── DATA ──

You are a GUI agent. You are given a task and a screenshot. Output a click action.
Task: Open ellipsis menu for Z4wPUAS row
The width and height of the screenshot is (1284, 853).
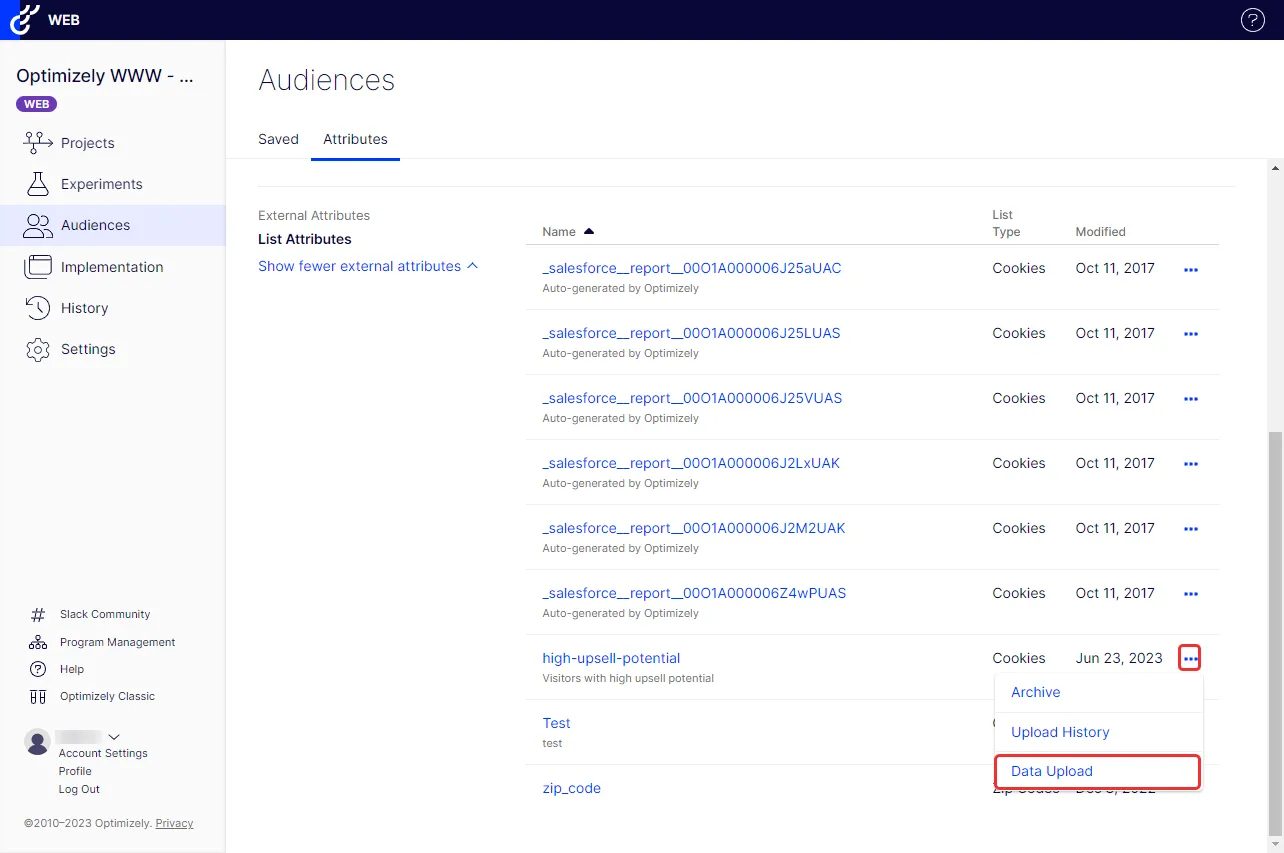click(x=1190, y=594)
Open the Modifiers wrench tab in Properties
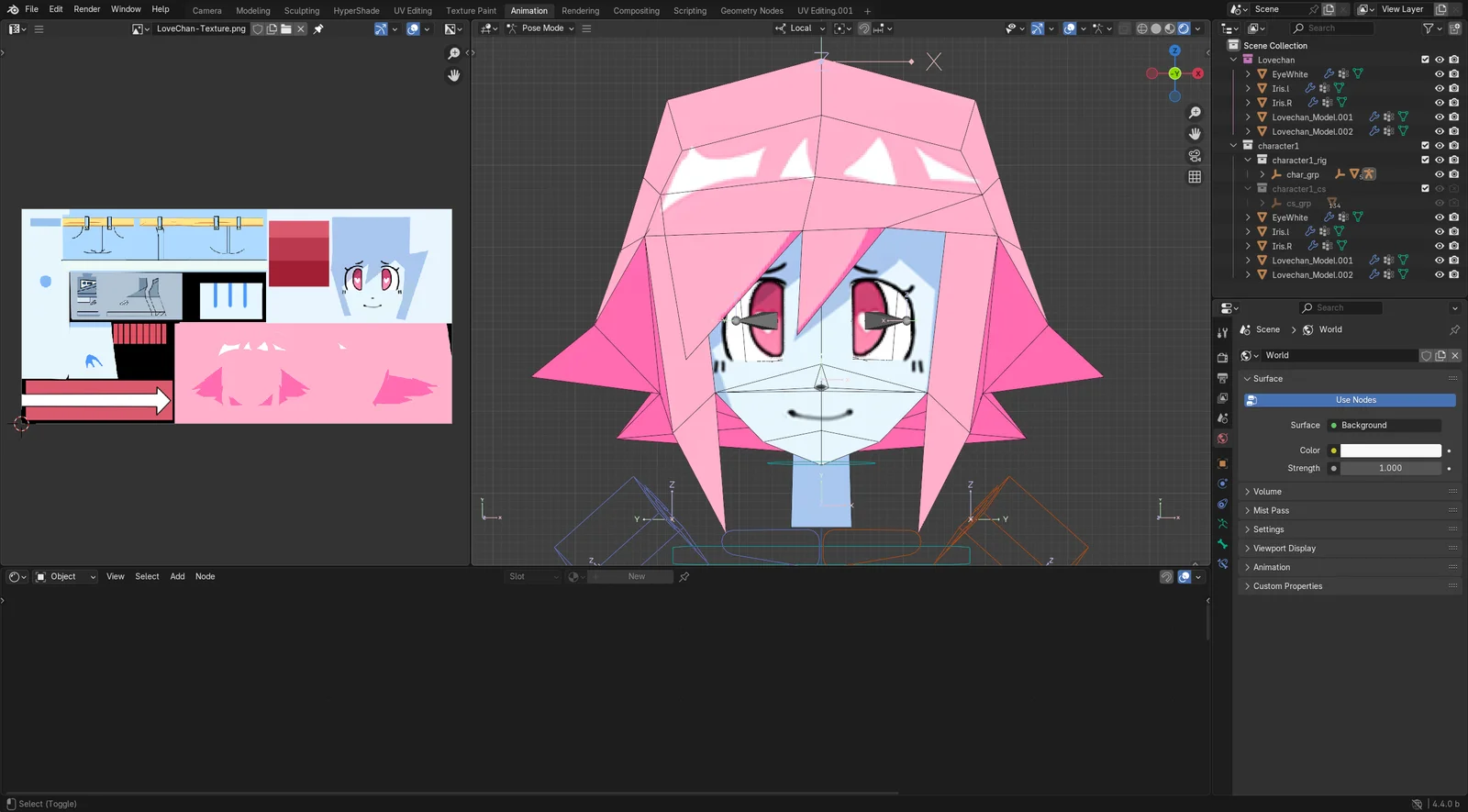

───

## SHORT EXERCISE
Please copy out every line of the rows above word for word, leaving out the pictures.

## RESPONSE BELOW
You are a GUI agent. You are given a task and a screenshot. Output a click action.
Task: Open ellipsis menu for Z4wPUAS row
The width and height of the screenshot is (1284, 853).
click(x=1190, y=594)
Open the Modifiers wrench tab in Properties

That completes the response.